One of my HVAC clients had learned how other businesses like his were making big profits with add on sales. So he copied another companies program and asked his service technicians to sell electronic air cleaners.

They didn’t have much success. They were convinced that the people there area had no interest in air quality. So, they gave up faith in the program.

When I suggested that they sell electronic air cleaners i was told, been there done that and it does not work in our area. I wanted to be humored so I asked how they went about the program. After listening I gave some simple advice.

Don’t tell a technician to sell anything. Instead ask them to recommend.

It was a word that made all the difference.

The likes of Herb Tarlic gave the word SALES a bad rap. Banks want their tellers to sell CD’s and loans and credit cards and restaurant managers want their wait staff to sell wine and desserts, neither industry has had global success with this approach. People who choose a service type job as a career, bank tellers, food servers, and service techs view selling as anti-service. They don’t want to be pushy, they want to please.

One of the benefits to laying my head on many different pillows each month is that I get to see as many different companies in as many different markets. The challenges they face are as different as they are the same. No matter what horse they are trying to ride, the answer is simple; if you don’t want to get bounced off, hold on. The reason I have a job is that most business owners and managers have fallen off the horse for so long that they have grown used to it. They land on their feet and jump right back on. But they never get to a full gallop. It often takes an outsider to point out that there are the stirrups.

I have become a student of human behavior. On a recent trip to the mall, I waited at the rail of a mezzanine while my wife stared at herself in a mirror in many different black strappy dresses.

I had an opportunity to observe the people on the floor below me. There were about five different kiosks offering different items or services. I studied the sales people work the kiosks.

I noticed a 3 to 1 success rate for the workers not afraid to make eye contact and offer a smile. 3 to 1.

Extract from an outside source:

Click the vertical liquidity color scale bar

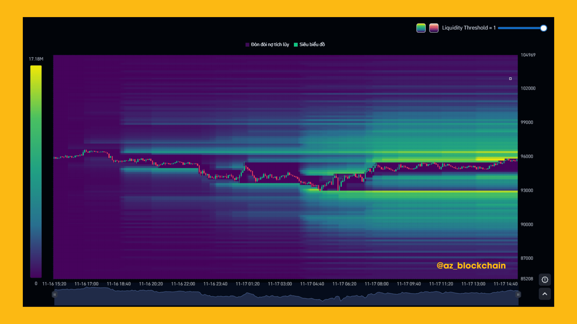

Of all the kiosks, two had a greater buzz then the others. One had two attractive gals selling a skin care product. One of the gals would be engaged in a demo of her product in less than 3 minutes. The other gal would wonder around the kiosk offering a fake smile waiting for the customers to ask her for the product. The busy girl not only looked the client in the eye with a genuine smile, she asked passersby if she could show them something. She believed in her product and had a 30% close rate. She had three sales in 20 minutes. The other girl gave 2 demos and sold nothing in the same 20 minutes.

I also observed six masseuses. One of the masseuses barley gave a nod to the potential customers. I never saw him give a massage. The other five masseuses were able to pick up a subject in minutes by simply offering a smile and a would you allow me to…

The top producers were careful not to waste time on unqualified subjects. They knew their clients at a glance and were able to overcome obstacles like wondering husbands and chatty girlfriends. I want to say it’s the people that make the difference, but that would not be entirely true. It’s not the people, it’s what they do and say that makes the difference. I hear it now, but Geno, isn’t that the people? No.

Remember what I said earlier about the techs failing electronic air cleaner sales? After a change in instructions from Sell to Recommend they were able to go from $0 in air cleaner sales to $50,000 a month with the same people. If they believe in what they are recommending it is easy for them to do. Being genuine is not an act and that helps build rapport which leads to sales.